A large-scale research and development project has shown that giving farmers resources and advice on nitrogen fixation through legume plants can double yields and boost incomes in Africa.
But not all farmers are benefiting from this practice due to a lack of access to inputs, such as fertilizers says Ken Giller, the leader of the N2Africa project, as a second phase to widen access to the initiative is announced with US$25.3 million funding from the Bill & Melinda Gates Foundation for the next five years.

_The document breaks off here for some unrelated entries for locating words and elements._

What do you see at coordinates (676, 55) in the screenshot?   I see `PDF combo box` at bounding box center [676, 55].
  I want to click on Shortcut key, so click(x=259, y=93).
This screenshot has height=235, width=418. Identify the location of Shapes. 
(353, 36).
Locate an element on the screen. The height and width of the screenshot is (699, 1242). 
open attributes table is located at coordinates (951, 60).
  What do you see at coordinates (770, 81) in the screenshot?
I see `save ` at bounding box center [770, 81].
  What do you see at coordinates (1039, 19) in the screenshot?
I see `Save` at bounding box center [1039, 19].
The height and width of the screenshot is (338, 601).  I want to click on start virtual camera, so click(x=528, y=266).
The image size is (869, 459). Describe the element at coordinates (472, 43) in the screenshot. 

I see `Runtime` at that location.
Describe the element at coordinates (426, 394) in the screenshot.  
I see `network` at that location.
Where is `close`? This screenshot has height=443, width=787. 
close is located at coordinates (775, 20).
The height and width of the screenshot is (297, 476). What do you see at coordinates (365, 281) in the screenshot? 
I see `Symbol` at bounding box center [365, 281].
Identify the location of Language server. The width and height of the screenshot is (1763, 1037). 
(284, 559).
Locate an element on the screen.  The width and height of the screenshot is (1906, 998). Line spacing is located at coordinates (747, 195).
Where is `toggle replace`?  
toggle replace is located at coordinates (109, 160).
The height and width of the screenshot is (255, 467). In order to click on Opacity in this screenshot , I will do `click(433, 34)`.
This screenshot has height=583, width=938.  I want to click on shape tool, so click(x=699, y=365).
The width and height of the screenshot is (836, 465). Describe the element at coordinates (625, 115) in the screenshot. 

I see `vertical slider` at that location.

Researchers and representatives of NGOs and companies gathered in Nairobi, Kenya, yesterday to discuss the results of N2Africa’s first phase.
This was carried out by a partnership comprising Wageningen University in the Netherlands, the International Centre for Tropical Agriculture, the International Institute of Tropical Agriculture and several NGOs, universities and research centers, mostly based in Africa.
Through the project, around 252,000 smallholders in eight African countries were given legumes, such as soybeans, groundnuts or beans.
Such plants host soil bacteria called rhizobia in their roots that fix atmospheric nitrogen, which is important for plant growth, into the soil. These nitrogen-fixing bacteria can be added to the soil by applying an inoculant, a mixture of peat and rhizobia bacteria.
As well as receiving new legume varieties farmers were advised to use improved inoculants, special fertilizers with more phosphate and were given advice on crop rotation and intercropping.
“We have measurements and observations on thousands of farmers’ fields across Africa,” says Giller, who is a plant scientist at Wageningen University.
Results from an early impact study presented at today’s meeting in Nairobi show that crop yields could double using the new legumes, inoculant and fertilizer.
But average yields increased only between 78 and 272 kilograms per hectare for different crops, whereas scientists hoped for a target increase of 954 kilograms per hectare.
The average increase in household income was US$335 a year instead of the hoped-for US$465 goal.
“We’ve got proof of massive improvements in yield at field level, due to the right combination of better varieties of legumes and rhizobia, adapted fertilizer and improved management,” Giller says. “Yet many farmers can’t access the right inputs like inoculants and fertilizers, or sow the crops at the ideal time, and that causes lower yields.”
The special fertilizer is often not available or is too expensive for farmers, he says. And, while inoculants are relatively cheap, they are not available everywhere.